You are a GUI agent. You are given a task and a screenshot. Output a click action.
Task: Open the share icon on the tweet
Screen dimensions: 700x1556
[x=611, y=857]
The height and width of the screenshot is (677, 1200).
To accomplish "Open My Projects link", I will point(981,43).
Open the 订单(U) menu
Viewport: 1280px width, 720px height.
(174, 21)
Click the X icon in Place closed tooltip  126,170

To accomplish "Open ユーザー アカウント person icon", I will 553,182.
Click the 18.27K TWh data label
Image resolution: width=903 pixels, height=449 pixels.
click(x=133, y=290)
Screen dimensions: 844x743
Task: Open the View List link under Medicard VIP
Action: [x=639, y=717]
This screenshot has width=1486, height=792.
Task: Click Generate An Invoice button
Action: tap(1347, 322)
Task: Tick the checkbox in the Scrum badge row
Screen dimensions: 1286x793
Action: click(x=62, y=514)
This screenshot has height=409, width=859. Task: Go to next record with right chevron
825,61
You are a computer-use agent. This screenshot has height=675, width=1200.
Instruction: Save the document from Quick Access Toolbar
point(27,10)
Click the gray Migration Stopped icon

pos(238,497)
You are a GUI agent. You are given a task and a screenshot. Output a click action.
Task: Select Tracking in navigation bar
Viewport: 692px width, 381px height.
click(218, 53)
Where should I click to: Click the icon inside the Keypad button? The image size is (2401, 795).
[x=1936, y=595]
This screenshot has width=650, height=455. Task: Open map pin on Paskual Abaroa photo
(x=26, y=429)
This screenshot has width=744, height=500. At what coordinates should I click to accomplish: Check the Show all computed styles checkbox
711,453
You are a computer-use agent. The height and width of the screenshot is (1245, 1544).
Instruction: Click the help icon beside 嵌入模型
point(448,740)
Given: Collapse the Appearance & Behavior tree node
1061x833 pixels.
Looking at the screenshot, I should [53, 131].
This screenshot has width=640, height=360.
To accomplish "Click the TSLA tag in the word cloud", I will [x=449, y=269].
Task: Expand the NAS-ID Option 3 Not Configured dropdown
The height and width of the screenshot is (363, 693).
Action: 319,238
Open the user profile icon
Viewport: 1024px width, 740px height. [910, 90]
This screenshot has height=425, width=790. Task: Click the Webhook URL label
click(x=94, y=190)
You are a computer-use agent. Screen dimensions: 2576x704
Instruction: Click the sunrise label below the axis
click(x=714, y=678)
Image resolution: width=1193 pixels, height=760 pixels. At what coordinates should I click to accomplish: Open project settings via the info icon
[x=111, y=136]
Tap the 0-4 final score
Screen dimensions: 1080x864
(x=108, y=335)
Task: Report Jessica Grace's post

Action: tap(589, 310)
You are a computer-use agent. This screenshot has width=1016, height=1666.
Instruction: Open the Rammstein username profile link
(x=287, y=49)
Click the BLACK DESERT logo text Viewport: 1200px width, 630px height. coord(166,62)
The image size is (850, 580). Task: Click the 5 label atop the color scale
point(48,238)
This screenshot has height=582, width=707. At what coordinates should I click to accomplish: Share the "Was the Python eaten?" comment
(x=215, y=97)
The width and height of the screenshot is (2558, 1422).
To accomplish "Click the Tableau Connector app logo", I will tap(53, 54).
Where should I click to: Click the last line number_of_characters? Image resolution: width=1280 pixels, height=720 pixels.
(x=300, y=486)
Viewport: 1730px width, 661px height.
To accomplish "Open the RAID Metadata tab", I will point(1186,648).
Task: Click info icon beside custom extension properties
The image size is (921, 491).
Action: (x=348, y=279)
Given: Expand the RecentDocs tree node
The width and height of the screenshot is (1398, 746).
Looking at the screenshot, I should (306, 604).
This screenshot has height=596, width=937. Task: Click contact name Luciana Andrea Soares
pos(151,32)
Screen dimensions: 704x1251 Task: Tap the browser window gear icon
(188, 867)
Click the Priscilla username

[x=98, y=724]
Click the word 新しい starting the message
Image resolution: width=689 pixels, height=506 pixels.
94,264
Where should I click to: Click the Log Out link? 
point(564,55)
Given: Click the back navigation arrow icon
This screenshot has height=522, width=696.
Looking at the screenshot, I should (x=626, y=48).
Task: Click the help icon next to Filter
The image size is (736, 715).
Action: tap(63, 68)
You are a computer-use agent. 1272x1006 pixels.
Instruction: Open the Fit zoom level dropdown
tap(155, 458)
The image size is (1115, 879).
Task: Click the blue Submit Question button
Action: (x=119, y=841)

◆ WHAT YOU NEED TO DO ◆
Set down the listing above in full, please, exactly as it appears.

◆ SOLUTION FOR THIS PROBLEM ◆
You are a GUI agent. You are given a task and a screenshot. Output a click action.
Task: Open the share icon on the tweet
Screen dimensions: 700x1556
[x=611, y=857]
The height and width of the screenshot is (677, 1200).
To accomplish "Open My Projects link", I will point(981,43).
Open the 订单(U) menu
Viewport: 1280px width, 720px height.
(174, 21)
Click the X icon in Place closed tooltip  126,170

To accomplish "Open ユーザー アカウント person icon", I will 553,182.
Click the 18.27K TWh data label
Image resolution: width=903 pixels, height=449 pixels.
click(x=133, y=290)
Screen dimensions: 844x743
Task: Open the View List link under Medicard VIP
Action: [x=639, y=717]
This screenshot has width=1486, height=792.
Task: Click Generate An Invoice button
Action: tap(1347, 322)
Task: Tick the checkbox in the Scrum badge row
Screen dimensions: 1286x793
Action: click(x=62, y=514)
This screenshot has height=409, width=859. Task: Go to next record with right chevron
825,61
You are a computer-use agent. This screenshot has height=675, width=1200.
Instruction: Save the document from Quick Access Toolbar
point(27,10)
Click the gray Migration Stopped icon

pos(238,497)
You are a GUI agent. You are given a task and a screenshot. Output a click action.
Task: Select Tracking in navigation bar
Viewport: 692px width, 381px height.
click(218, 53)
Where should I click to: Click the icon inside the Keypad button? The image size is (2401, 795).
[x=1936, y=595]
This screenshot has width=650, height=455. Task: Open map pin on Paskual Abaroa photo
(x=26, y=429)
This screenshot has width=744, height=500. At what coordinates should I click to accomplish: Check the Show all computed styles checkbox
711,453
You are a computer-use agent. The height and width of the screenshot is (1245, 1544).
Instruction: Click the help icon beside 嵌入模型
point(448,740)
Given: Collapse the Appearance & Behavior tree node
1061x833 pixels.
Looking at the screenshot, I should [53, 131].
This screenshot has width=640, height=360.
To accomplish "Click the TSLA tag in the word cloud", I will [x=449, y=269].
Task: Expand the NAS-ID Option 3 Not Configured dropdown
The height and width of the screenshot is (363, 693).
Action: 319,238
Open the user profile icon
Viewport: 1024px width, 740px height. [910, 90]
This screenshot has height=425, width=790. Task: Click the Webhook URL label
click(x=94, y=190)
You are a computer-use agent. Screen dimensions: 2576x704
Instruction: Click the sunrise label below the axis
click(x=714, y=678)
Image resolution: width=1193 pixels, height=760 pixels. At what coordinates should I click to accomplish: Open project settings via the info icon
[x=111, y=136]
Tap the 0-4 final score
Screen dimensions: 1080x864
(x=108, y=335)
Task: Report Jessica Grace's post

Action: tap(589, 310)
You are a computer-use agent. This screenshot has width=1016, height=1666.
Instruction: Open the Rammstein username profile link
(x=287, y=49)
Click the BLACK DESERT logo text Viewport: 1200px width, 630px height. coord(166,62)
The image size is (850, 580). Task: Click the 5 label atop the color scale
point(48,238)
This screenshot has height=582, width=707. At what coordinates should I click to accomplish: Share the "Was the Python eaten?" comment
(x=215, y=97)
The width and height of the screenshot is (2558, 1422).
To accomplish "Click the Tableau Connector app logo", I will tap(53, 54).
Where should I click to: Click the last line number_of_characters? Image resolution: width=1280 pixels, height=720 pixels.
(x=300, y=486)
Viewport: 1730px width, 661px height.
To accomplish "Open the RAID Metadata tab", I will point(1186,648).
Task: Click info icon beside custom extension properties
The image size is (921, 491).
Action: (x=348, y=279)
Given: Expand the RecentDocs tree node
The width and height of the screenshot is (1398, 746).
Looking at the screenshot, I should (306, 604).
This screenshot has height=596, width=937. Task: Click contact name Luciana Andrea Soares
pos(151,32)
Screen dimensions: 704x1251 Task: Tap the browser window gear icon
(188, 867)
Click the Priscilla username

[x=98, y=724]
Click the word 新しい starting the message
Image resolution: width=689 pixels, height=506 pixels.
94,264
Where should I click to: Click the Log Out link? 
point(564,55)
Given: Click the back navigation arrow icon
This screenshot has height=522, width=696.
Looking at the screenshot, I should (x=626, y=48).
Task: Click the help icon next to Filter
The image size is (736, 715).
Action: tap(63, 68)
You are a computer-use agent. 1272x1006 pixels.
Instruction: Open the Fit zoom level dropdown
tap(155, 458)
The image size is (1115, 879).
Task: Click the blue Submit Question button
Action: (x=119, y=841)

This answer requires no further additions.